Experimental campaign

The experimental campaign had a duration of 120 days and was split into three different periods, namely period I, period II, and period III. In period I, the pilot plant was managed as CAS configuration (53 days). In period II, a CAS-OSA layout was implemented by introducing an ASSR reactor in the RAS line characterized by an HRT of 4 h (duration: 38 days). Finally, in period III, the plant layout was the same as in period II, but the HRT of the anaerobic reactor was increased to 6 h (duration: 29 days). In view of maintaining a constant concentration of TSS in the aerobic reactor, the sludge was withdrawn and used for polyhydroxyalkanoates (PHA) production or used to produce compost, according to the project described by Mannina and Mineo (2023) and Mannina et al. (2021b), respectively. Table 1 summarizes the main features of the influent wastewater as well as the main operational parameters of the pilot plant throughout experiments (average values). On the other hand, the overall HRT of the system was assessed as the ratio between the overall volume (given by the sum of the anoxic, aerobic, and settling tanks) and the flow rate fed to the system.

Table 1.

Influent wastewater characteristics and operational parameters of the systems

			Period I		Period II		Period III
Parameter	Symbol	Units	CAS—control period		CAS-OSA (HRT = 4 h)		CAS-OSA (HRT = 6 h)
			Average	SD	Average	SD	Average	SD
Total COD	TCOD	[mg L−1]	688	246	1463	387	1478	478
Soluble COD	sCOD	[mg L−1]	186	83	430	162	264	51
Total nitrogen	TN	[mg L−1]	35	12	36	5	38	10
Ammonium	NH4-N	[mg L−1]	28	8	28	9	26	9
Phosphate	PO4-P	[mg L−1]	4	2	8	2	13	10
Flow rate	QIN	[L h−1]	20	0.4	18	2.5	18	0
Hydraulic retention time	HRT	[h]	22	0.4	25	3	24	0
Period duration		[d]	52	-	38	-	29	-
Average temperature	T	[°C]	11.6	1.7	13.8	2.3	18.6	1.9
Sludge retention time	SRT	[d]	27	11	41	14	23	9

SD standard deviation

Analytical methods

The operational parameters, such as pH, oxidation–reduction potential (ORP), and DO, were acquired daily using dedicated probes coupled to a multimeter (WTW 3340).

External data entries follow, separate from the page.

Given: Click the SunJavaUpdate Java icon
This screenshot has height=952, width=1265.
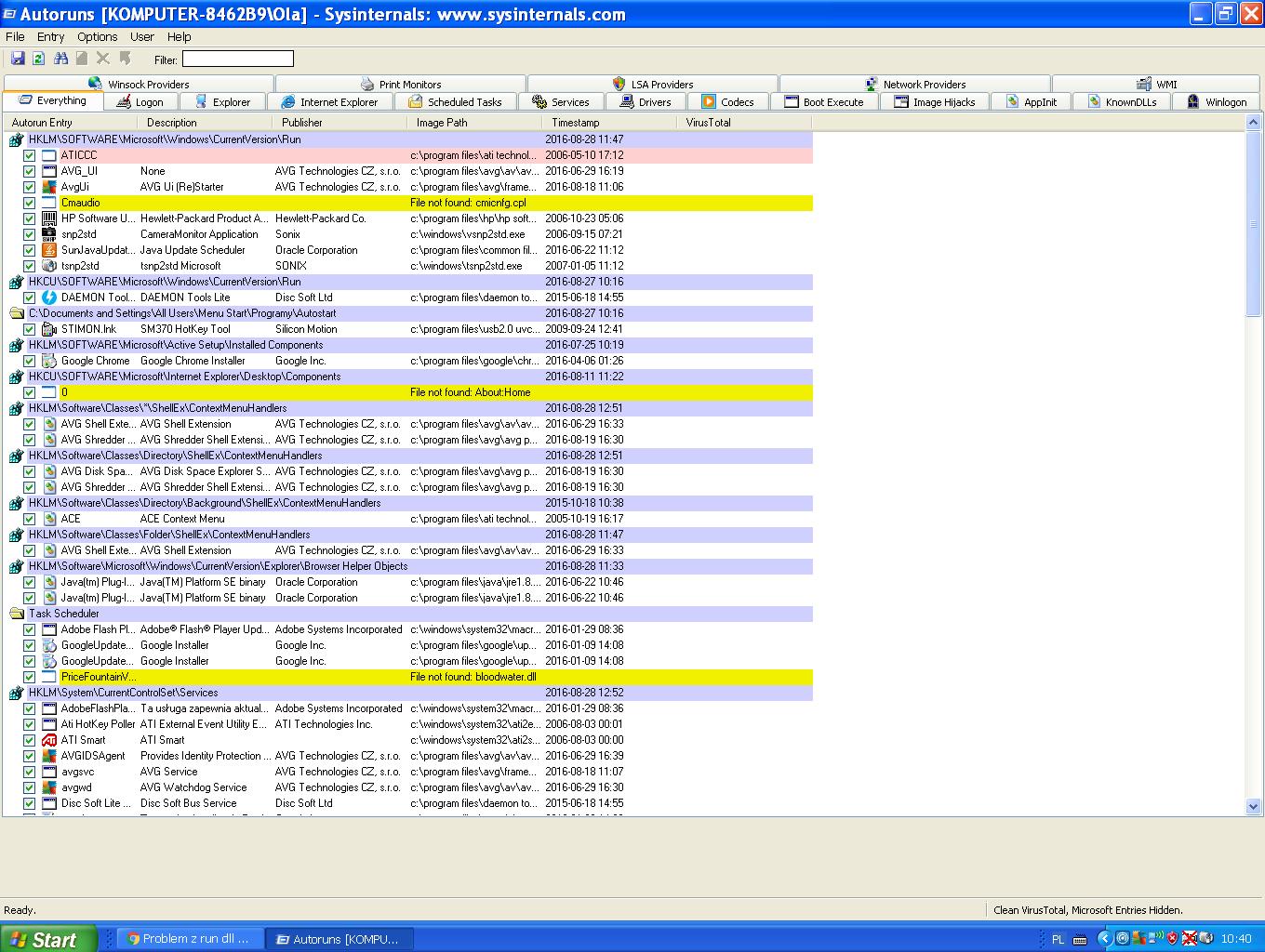Looking at the screenshot, I should (49, 250).
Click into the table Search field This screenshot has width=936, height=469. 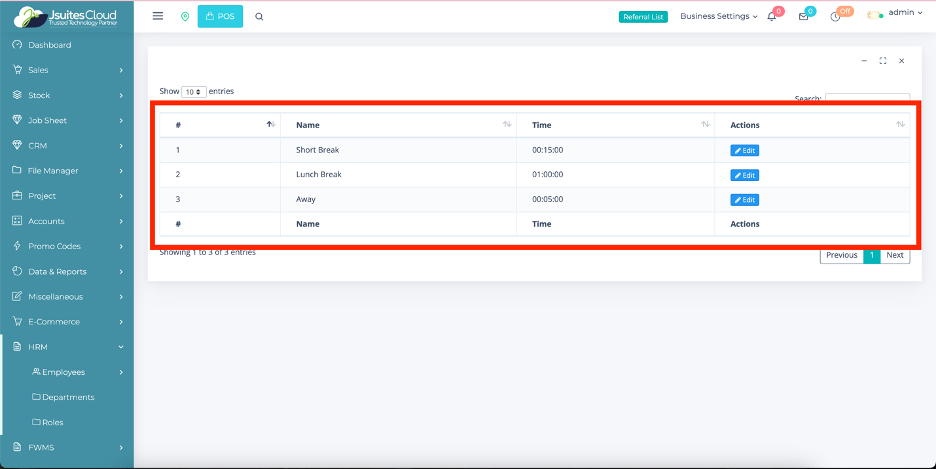[x=867, y=98]
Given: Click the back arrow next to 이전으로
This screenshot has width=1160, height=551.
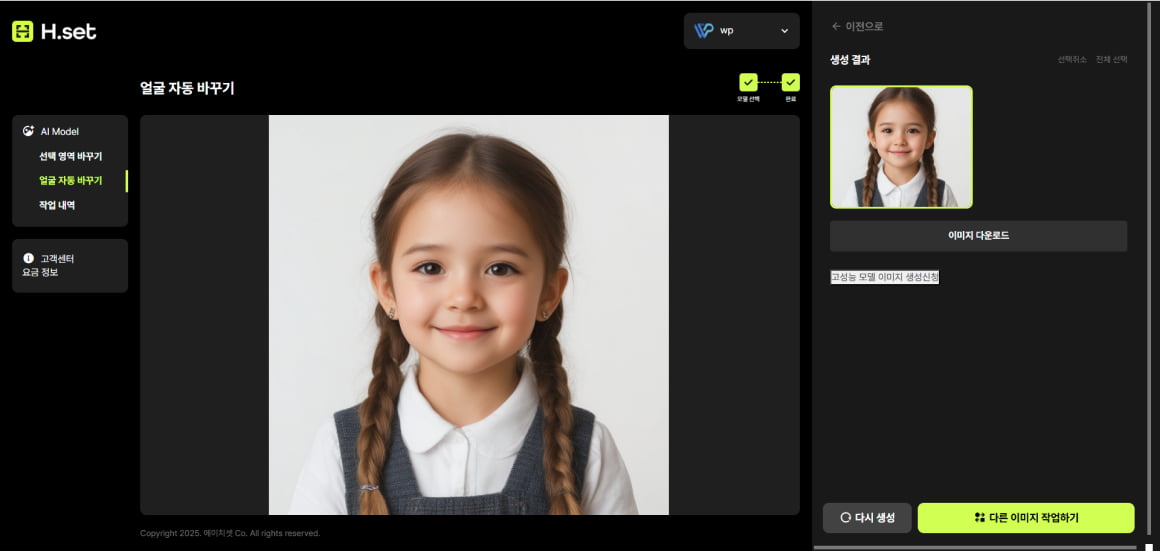Looking at the screenshot, I should 836,26.
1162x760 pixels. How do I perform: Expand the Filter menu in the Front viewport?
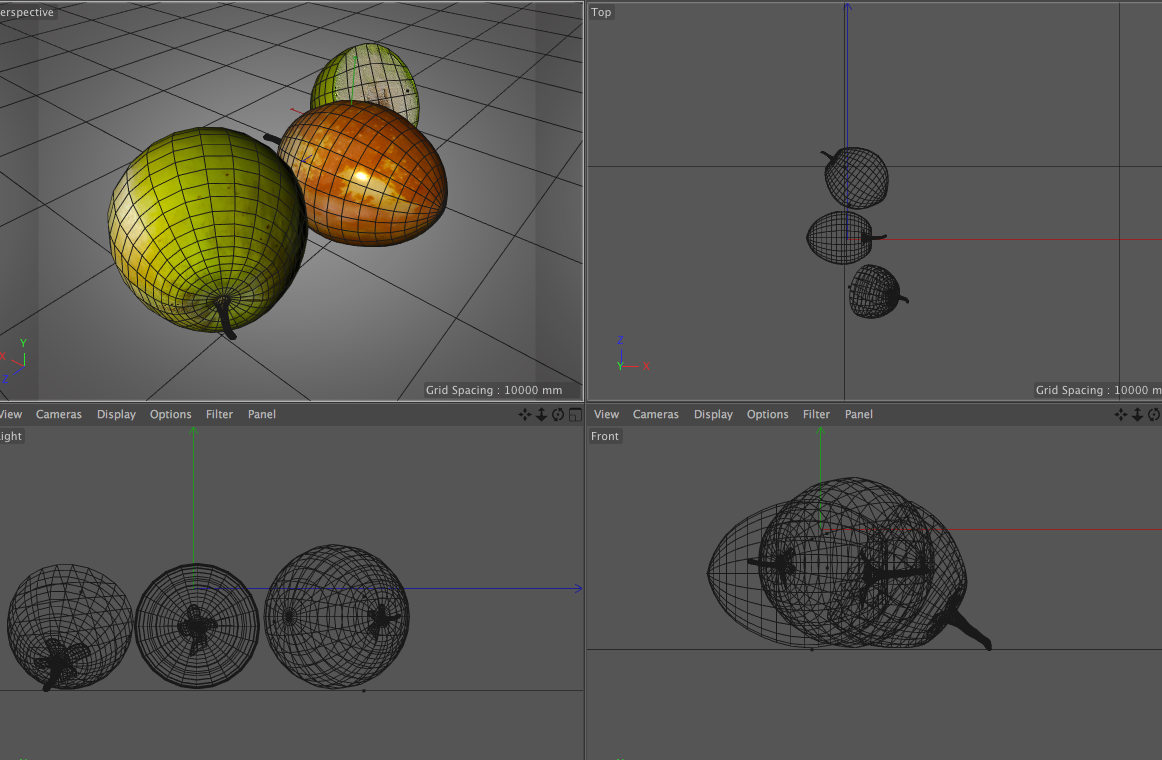816,414
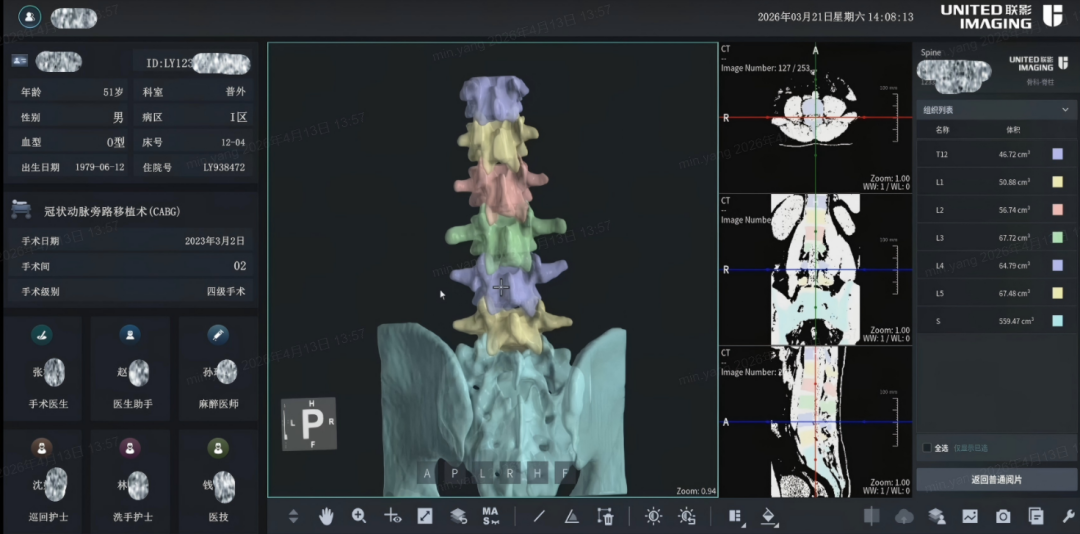Activate the Zoom magnifier tool

click(359, 516)
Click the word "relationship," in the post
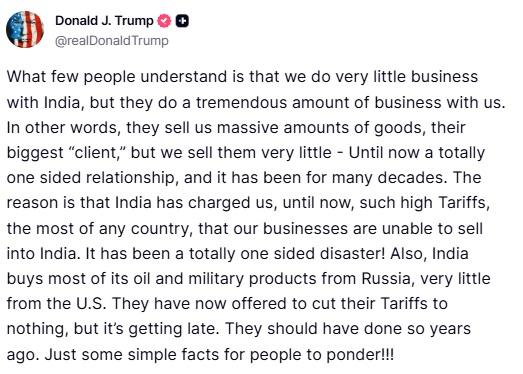This screenshot has width=523, height=374. click(x=131, y=178)
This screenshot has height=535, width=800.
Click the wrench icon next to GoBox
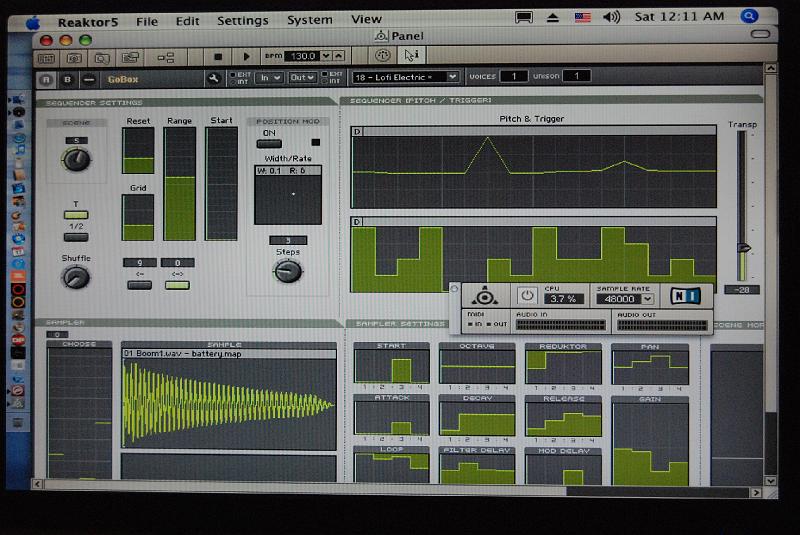tap(213, 78)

Chemical oxygen demand (COD), ammonia nitrogen (NH₄⁺-N), nitrate nitrogen (NO₃⁺-N), nitrite nitrogen (NO₂⁺-N), orthophosphate (PO₄-P), total and volatile suspended solids (TSS and VSS, respectively) concentrations, biochemical oxygen demand (BOD), and total nitrogen (TN) were measured twice a week according to literature (APHA 2012). The sludge volume index (SVI) assessed the sludge settling features. Extracellular polymeric substances (EPS) and soluble microbial products (SMP) were extracted and measured according to literature (Le-Clech et al. 2006); proteins and carbohydrates were assessed according to Lowry et al. (1951) and DuBois et al. (1956).

The excess sludge produced daily (ΔX) [kgSS d⁻¹] was evaluated as the sum of TSS in the effluent, the TSS of the wasted sludge and the TSS in the collected samples. ΔX included both a “primary” sludge (associated with the inert settleable solids in the influent wastewater) and a “secondary” sludge (or biological, related to bacterial growth). Primary sludge was evaluated considering only the daily amount of influent settleable suspended solids. The secondary sludge was assessed as the difference between ΔX and the primary sludge. It is worth noting that in our study the term “primary” sludge was introduced only to discriminate the sludge produced by the settleable solids contained in the influent wastewater from the biological one, since no primary clarifier was present in the system.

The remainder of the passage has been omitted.